__RECORDS SHOWN__:

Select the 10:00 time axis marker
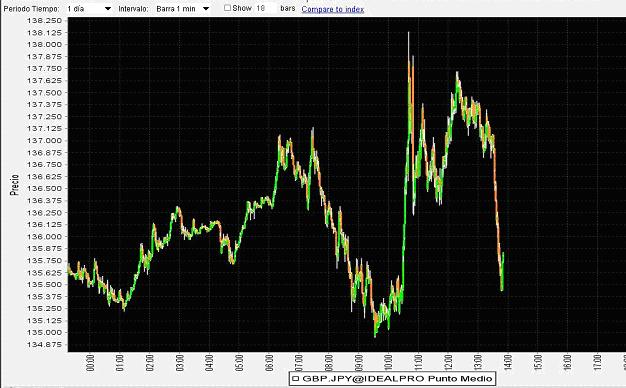626x388 pixels. (388, 362)
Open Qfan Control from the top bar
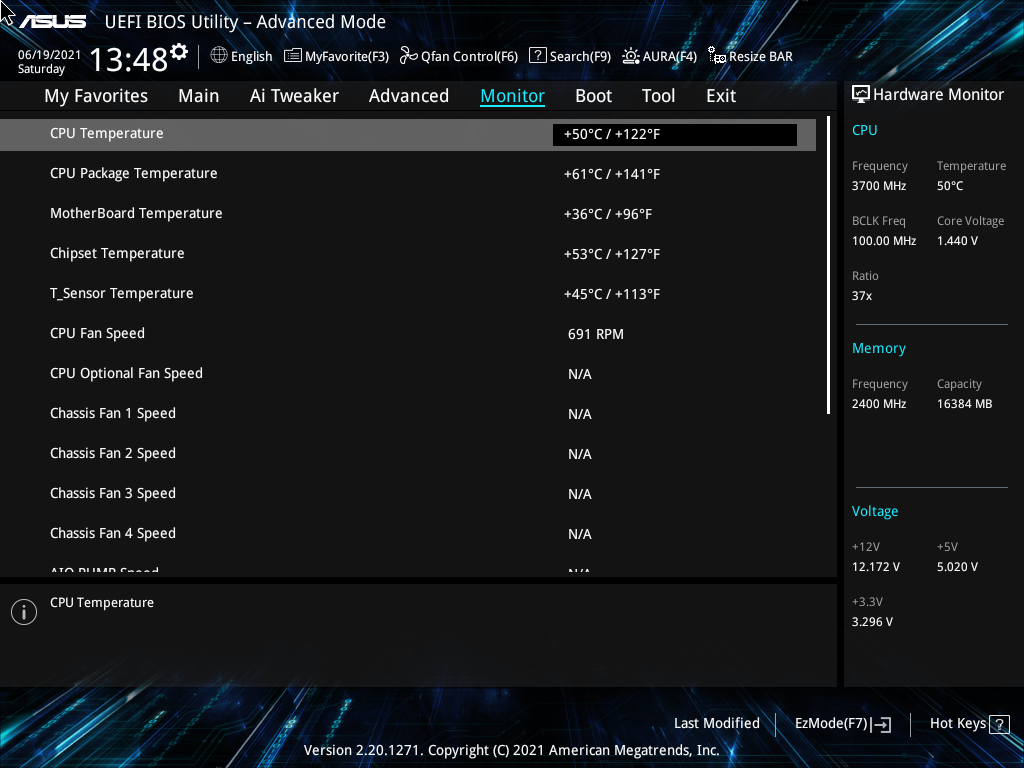The height and width of the screenshot is (768, 1024). click(x=458, y=56)
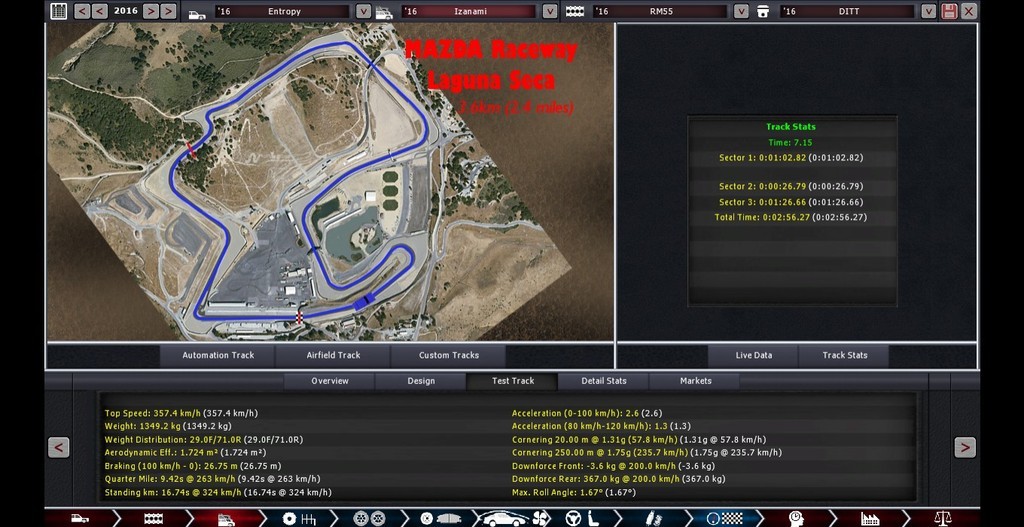Click the Live Data button
The image size is (1024, 527).
pyautogui.click(x=753, y=355)
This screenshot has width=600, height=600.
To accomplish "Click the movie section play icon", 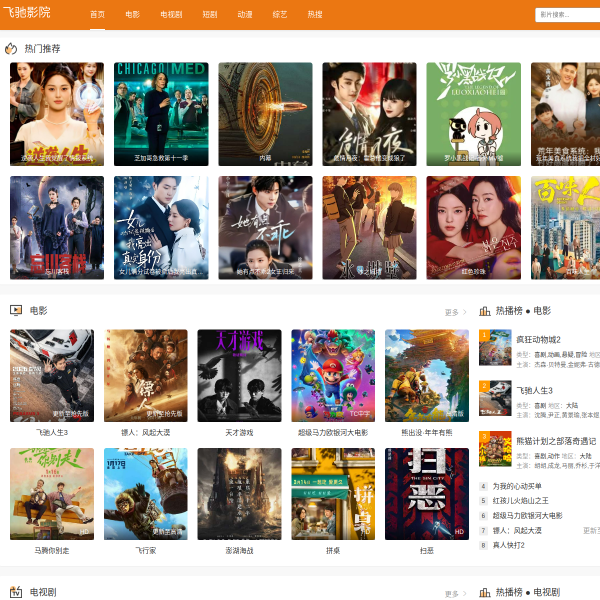I will (15, 310).
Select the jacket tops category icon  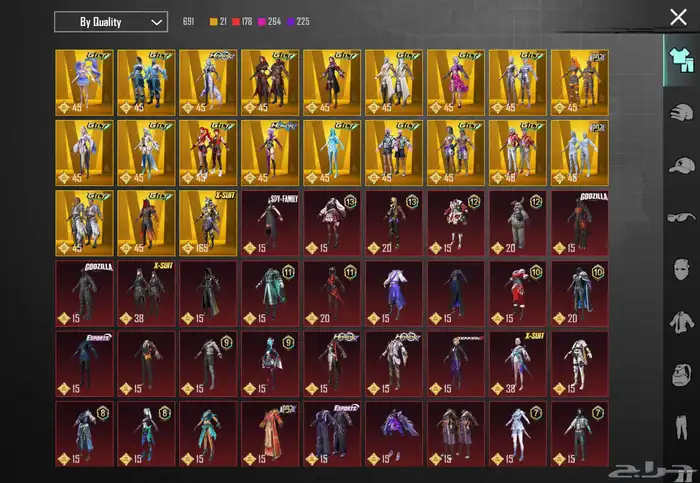pos(680,323)
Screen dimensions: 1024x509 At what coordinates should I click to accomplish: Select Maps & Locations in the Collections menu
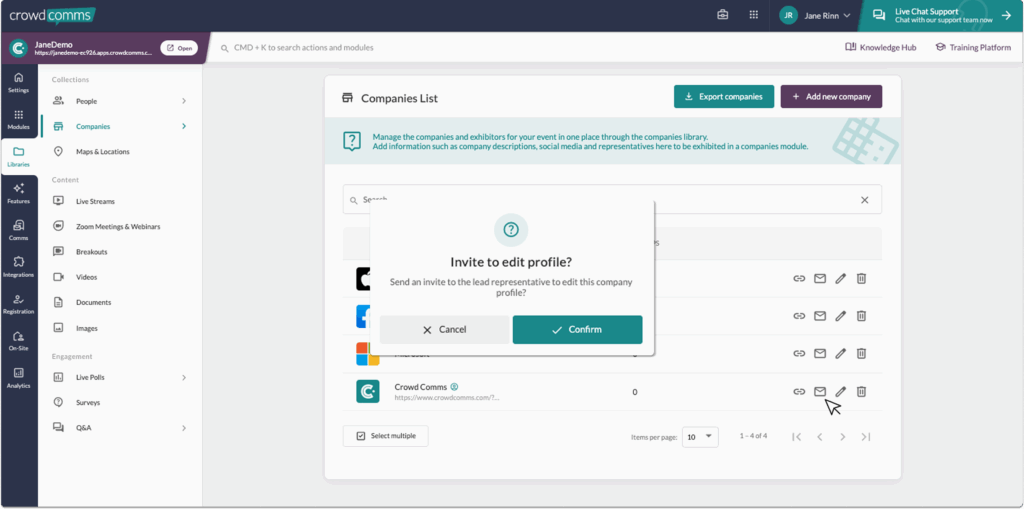[x=102, y=152]
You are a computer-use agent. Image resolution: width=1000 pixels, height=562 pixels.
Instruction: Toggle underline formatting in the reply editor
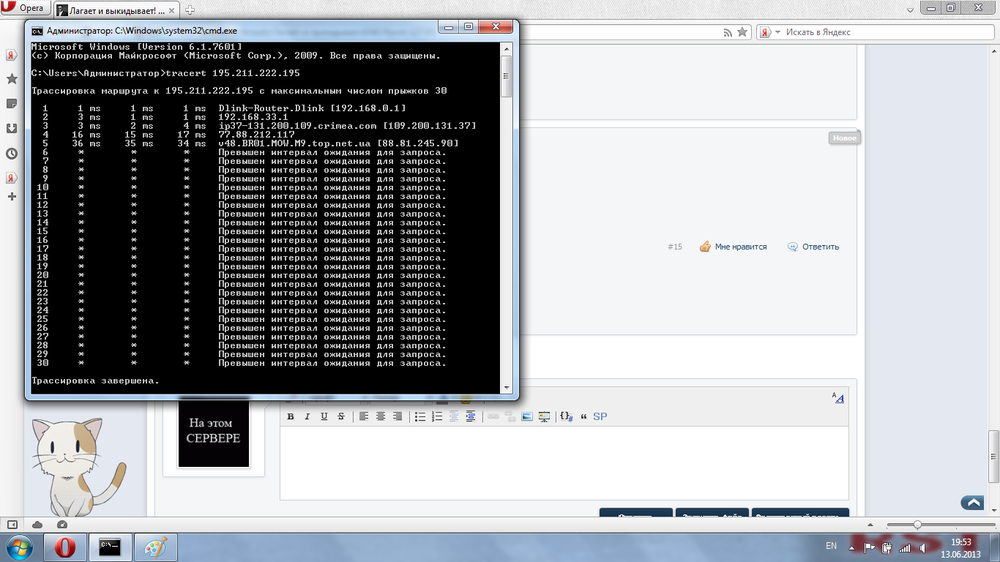(x=324, y=416)
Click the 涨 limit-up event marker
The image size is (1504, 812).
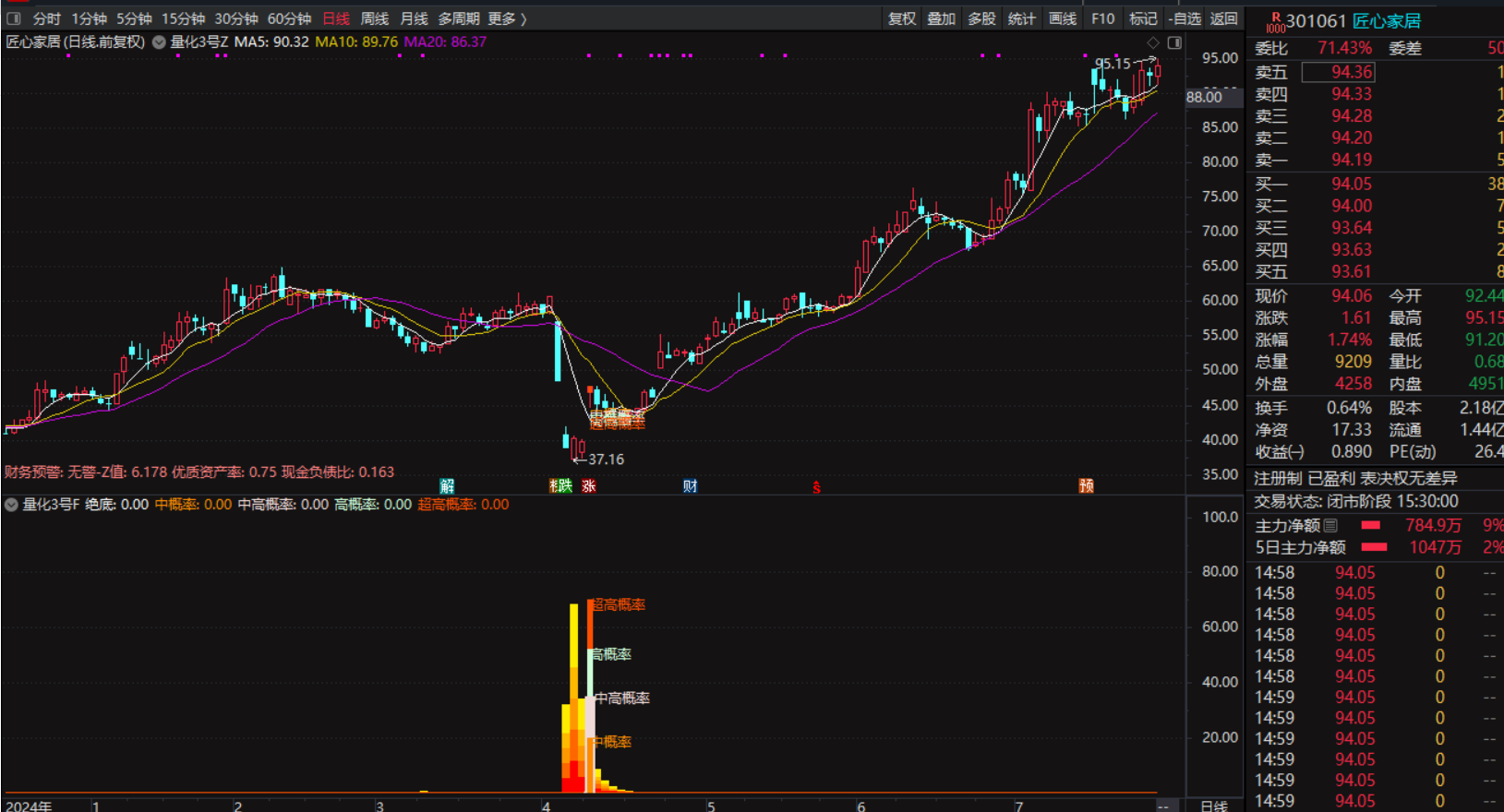click(588, 486)
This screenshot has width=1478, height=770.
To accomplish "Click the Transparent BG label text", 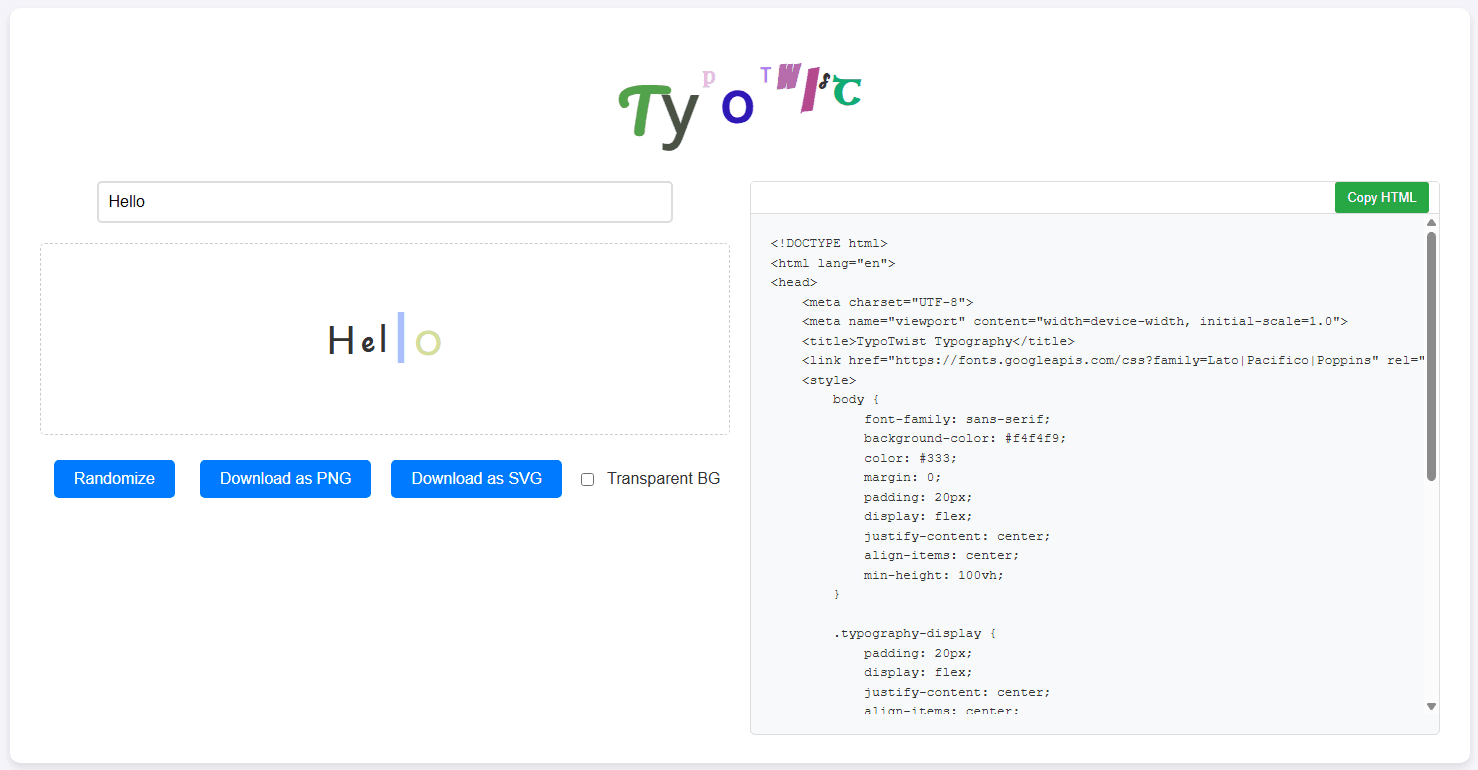I will point(663,479).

__TASK REQUIREMENTS__: Copy all lines above where "This" is present.

__RESPONSE BOX__:
This screenshot has width=600, height=600.
This screenshot has width=1478, height=770.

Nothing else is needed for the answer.